La pensée symbolique procède ainsi par associations et dissociations, l’antonyme littéral du « symbolique », ce qui relie, étant le « diabolique », ce qui divise (du grec « diaballein », de « dia- à travers », et « -ballein, jeter », c’est-à-dire diviser, disperser, par extension rendre confus). Le « diabolique », au sens propre est pour les Grecs le bâton qui semble rompu lorsqu’il est plongé dans l’eau, et devient au sens figuré l’apparence trompeuse. La notion chrétienne de Diable tentateur est issue de la confusion de cette signification avec celle de l’ange révolté déchu Lucifer du christianisme et du judaïsme. Dans la Septante, version de la Bible hébraïque en langue grecque, on lit « ὁ ἑωσφόρος ὁ πρωὶ ἀνατέλλων, le porteur d’aurore, celui qui se lève le matin ». L’étymologie grecque de Lucifer « Φωσφόρος, Phosphoros », est « porteur de lumière », comme en latin « lux, luci- » signifie « lumière » et fer, « porteur », et le nom d’étoile du matin lui est donné, sans qu’il ne soit fait de lien avec Satan.
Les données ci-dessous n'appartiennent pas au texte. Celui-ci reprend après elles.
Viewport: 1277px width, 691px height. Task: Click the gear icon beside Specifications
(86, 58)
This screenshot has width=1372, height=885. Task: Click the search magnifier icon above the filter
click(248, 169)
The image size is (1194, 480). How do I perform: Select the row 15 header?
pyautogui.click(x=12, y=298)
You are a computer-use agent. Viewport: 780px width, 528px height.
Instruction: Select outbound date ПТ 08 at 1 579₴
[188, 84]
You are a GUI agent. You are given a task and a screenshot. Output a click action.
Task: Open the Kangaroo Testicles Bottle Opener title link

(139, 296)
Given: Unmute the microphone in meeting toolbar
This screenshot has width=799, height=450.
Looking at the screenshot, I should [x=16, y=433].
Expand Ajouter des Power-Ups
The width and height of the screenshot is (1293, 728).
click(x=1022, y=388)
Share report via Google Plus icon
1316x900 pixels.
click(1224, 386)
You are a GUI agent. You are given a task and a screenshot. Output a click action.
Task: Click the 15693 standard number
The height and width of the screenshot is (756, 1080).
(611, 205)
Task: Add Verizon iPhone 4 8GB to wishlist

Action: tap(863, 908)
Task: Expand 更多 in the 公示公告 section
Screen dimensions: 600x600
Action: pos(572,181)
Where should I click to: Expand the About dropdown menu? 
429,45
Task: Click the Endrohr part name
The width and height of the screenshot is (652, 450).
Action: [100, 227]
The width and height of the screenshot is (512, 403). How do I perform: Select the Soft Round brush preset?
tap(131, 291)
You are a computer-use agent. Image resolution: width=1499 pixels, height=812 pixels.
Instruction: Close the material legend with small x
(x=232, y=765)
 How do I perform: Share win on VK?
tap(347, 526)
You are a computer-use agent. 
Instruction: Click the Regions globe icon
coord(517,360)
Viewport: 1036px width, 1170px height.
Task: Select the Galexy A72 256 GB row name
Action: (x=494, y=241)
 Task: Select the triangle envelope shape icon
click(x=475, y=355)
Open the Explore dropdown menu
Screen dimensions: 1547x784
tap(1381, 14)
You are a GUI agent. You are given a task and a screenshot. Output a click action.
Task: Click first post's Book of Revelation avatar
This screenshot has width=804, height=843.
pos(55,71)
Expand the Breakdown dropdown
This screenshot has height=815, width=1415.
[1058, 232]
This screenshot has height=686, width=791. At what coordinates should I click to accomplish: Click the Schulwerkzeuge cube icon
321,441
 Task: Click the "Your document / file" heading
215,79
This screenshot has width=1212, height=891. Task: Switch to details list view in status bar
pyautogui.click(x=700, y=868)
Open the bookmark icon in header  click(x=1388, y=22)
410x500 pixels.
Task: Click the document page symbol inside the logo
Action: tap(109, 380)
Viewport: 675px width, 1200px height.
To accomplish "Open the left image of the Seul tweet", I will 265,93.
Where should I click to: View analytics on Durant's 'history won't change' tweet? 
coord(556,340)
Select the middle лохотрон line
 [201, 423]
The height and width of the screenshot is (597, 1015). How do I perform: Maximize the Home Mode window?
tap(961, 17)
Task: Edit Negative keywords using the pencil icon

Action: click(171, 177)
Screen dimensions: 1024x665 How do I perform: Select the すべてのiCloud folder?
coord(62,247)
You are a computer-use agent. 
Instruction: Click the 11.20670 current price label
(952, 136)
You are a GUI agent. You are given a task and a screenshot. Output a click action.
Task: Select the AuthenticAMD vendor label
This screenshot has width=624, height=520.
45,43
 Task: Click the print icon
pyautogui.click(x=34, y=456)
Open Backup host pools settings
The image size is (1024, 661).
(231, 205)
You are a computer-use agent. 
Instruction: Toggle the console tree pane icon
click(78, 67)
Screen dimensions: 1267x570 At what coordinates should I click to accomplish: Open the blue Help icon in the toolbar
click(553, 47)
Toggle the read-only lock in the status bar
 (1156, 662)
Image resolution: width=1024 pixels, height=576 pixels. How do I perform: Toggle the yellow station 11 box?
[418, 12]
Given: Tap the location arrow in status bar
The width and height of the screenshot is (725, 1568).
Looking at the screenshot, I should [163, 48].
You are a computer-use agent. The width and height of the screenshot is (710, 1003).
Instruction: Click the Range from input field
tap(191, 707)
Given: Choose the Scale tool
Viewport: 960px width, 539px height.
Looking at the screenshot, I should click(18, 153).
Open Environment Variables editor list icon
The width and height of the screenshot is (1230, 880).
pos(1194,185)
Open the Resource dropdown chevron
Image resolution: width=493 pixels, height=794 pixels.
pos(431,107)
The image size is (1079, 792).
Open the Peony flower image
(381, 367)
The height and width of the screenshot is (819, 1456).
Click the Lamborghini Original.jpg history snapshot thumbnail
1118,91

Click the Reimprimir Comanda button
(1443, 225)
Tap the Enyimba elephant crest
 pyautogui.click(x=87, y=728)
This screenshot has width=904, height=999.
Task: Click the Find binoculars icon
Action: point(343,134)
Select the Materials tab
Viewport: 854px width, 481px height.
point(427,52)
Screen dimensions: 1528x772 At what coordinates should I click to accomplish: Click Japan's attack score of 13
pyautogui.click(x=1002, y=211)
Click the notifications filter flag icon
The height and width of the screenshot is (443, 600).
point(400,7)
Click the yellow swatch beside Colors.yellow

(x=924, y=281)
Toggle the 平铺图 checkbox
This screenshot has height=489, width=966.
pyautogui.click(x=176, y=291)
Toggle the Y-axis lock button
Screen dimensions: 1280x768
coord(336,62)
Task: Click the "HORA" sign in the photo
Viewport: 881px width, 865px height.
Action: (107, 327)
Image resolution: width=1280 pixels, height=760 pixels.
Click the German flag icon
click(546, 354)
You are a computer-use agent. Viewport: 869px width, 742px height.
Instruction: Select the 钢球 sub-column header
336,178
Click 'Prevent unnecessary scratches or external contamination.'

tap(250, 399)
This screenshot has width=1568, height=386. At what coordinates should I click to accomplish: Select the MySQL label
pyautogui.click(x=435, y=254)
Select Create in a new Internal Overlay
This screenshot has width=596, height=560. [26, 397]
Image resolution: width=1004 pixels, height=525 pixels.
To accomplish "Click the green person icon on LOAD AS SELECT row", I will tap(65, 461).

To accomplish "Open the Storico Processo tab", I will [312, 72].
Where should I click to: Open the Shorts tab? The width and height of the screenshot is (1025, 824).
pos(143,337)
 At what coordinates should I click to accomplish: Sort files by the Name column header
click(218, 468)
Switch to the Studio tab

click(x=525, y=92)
Le Diable est représenté dans la gravure d’Albrecht Dürer (1471-1528) « Le Chevalier, la Mort et le Diable » (1513), et l’ange androgyne de « La mélancolie, MELENCOLIA § I (1514) suggère un porteur de lumière en manque paradoxalement… de lumière. C’est aussi en 1514 que Dürer grave « Saint Jérôme en son étude », et complète ce triptyque de gravures illustrant le travail d’une conscience en quête d’elle-même. Goethe (1749-1832) clamait son admiration pour l’œuvre de Dürer : « Ne rien sous-estimer, ne rien tourner en ridicule, ne rien embellir, ne rien enlaidir, que le monde soit pour toi comme l’a vu Albrecht Dürer, avec sa vitalité et sa virilité, sa force intérieure, sa fermeté… O viril Albrecht Dürer, bafoué par les ignorants, combien j’admire tes traits burinés. »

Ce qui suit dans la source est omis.